:: Reading text ::
AMENDMENT NO. 1
TO
CALLABLE SECURED CONVERTIBLE NOTES
THIS AMENDMENT NO. 1 TO CALLABLE SECURED CONVERTIBLE NOTES (the
"Amendment") is made as of this __ day of June, 2005, by and between Veridicom
International, Inc., a Delaware corporation (the "Company"), and the holders of
Callable Secured Convertible Notes issued by the Company on February 25, 2005
and April 29, 2005 set forth on the signature page hereof (each, a "Holder" and,
collectively, the "Holders"). Capitalized terms used herein and not defined
shall have the meanings given to them in the Notes (as defined below).
W I T N E S S E T H:
WHEREAS, in connection with the closing of a private placement
transaction, the Company issued Callable Secured Convertible Notes in the
aggregate principal amount of $3,400,000 to the Holders on February 25, 2005 and
April 29, 2005 (each, a "Note" and, collectively, the "Notes");
WHEREAS, the Company and the Holders desire to amend certain provisions of
the Notes; and
WHEREAS, Section 5.3 of the Notes permits an amendment of the terms upon
the written consent of the Company and the Holders of a majority of the
outstanding aggregate principal amount of such Notes.

:: Material provided ::
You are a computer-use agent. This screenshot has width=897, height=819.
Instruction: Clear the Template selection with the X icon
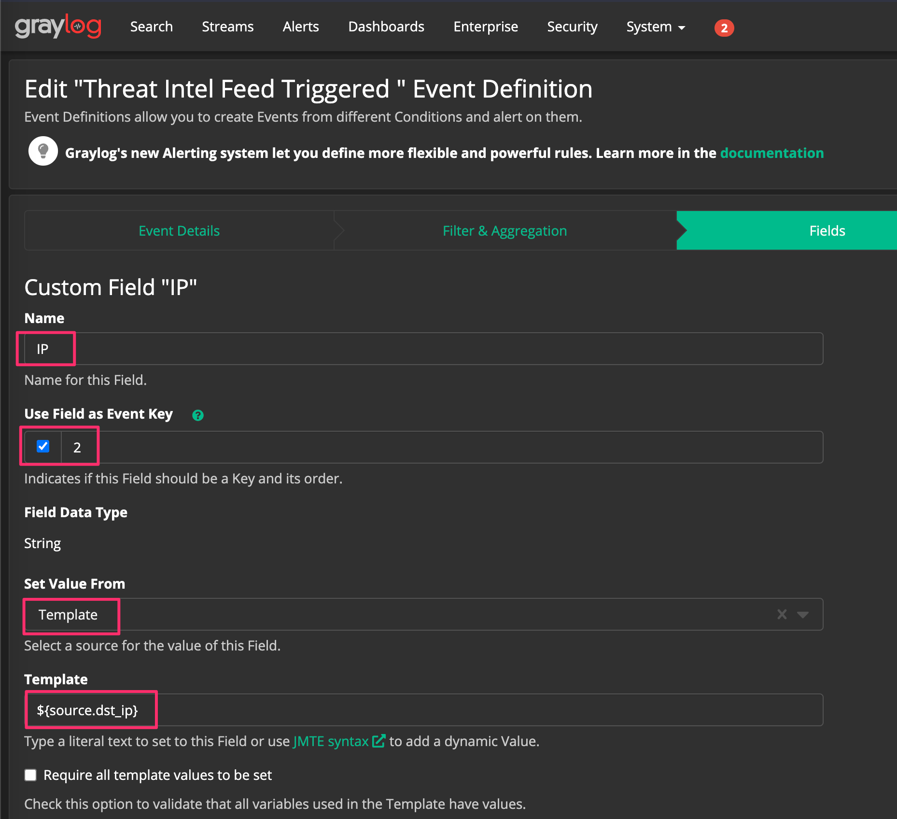click(782, 614)
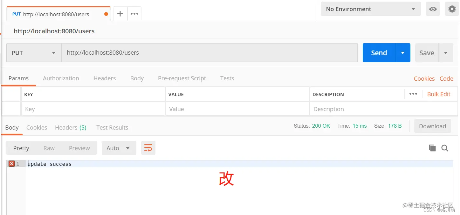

:: Exercise ::
Continue the amendment to the Veridicom convertible notes after its last recital.

:: Answer to the problem ::
NOW, THEREFORE, in consideration of the foregoing, which is incorporated
herein by reference, and other good and valuable consideration, the receipt and
adequacy of which are hereby acknowledged, the Company and the Holders,
intending to be legally bound hereby, agree to amend the Notes as follows:
1. Payment of Interest on the Notes. The parties to this Amendment hereby
agree that, notwithstanding anything to the contrary contained in the Notes, any
and all payments of interest on the Notes shall be made, at the option of the
Company (and not of the Holder), in cash or in shares of Common Stock at the
then applicable Conversion Price.
2. Conflicts.
(a) To the extent there is any conflict between the terms of the
Notes and the terms hereof, the terms of this Amendment shall take precedence.
(b) Except as herein amended, the Notes shall remain unchanged and
in full force and effect. Each and every term, covenant and condition of the
Notes, not specifically preempted hereby, is incorporated herein such that the
Notes and this Amendment thereto shall be read and construed as one instrument.
3. Counterparts. This Amendment may be executed in any number of
counterparts, each of which shall be an original, but all of which together
shall constitute one (1) instrument.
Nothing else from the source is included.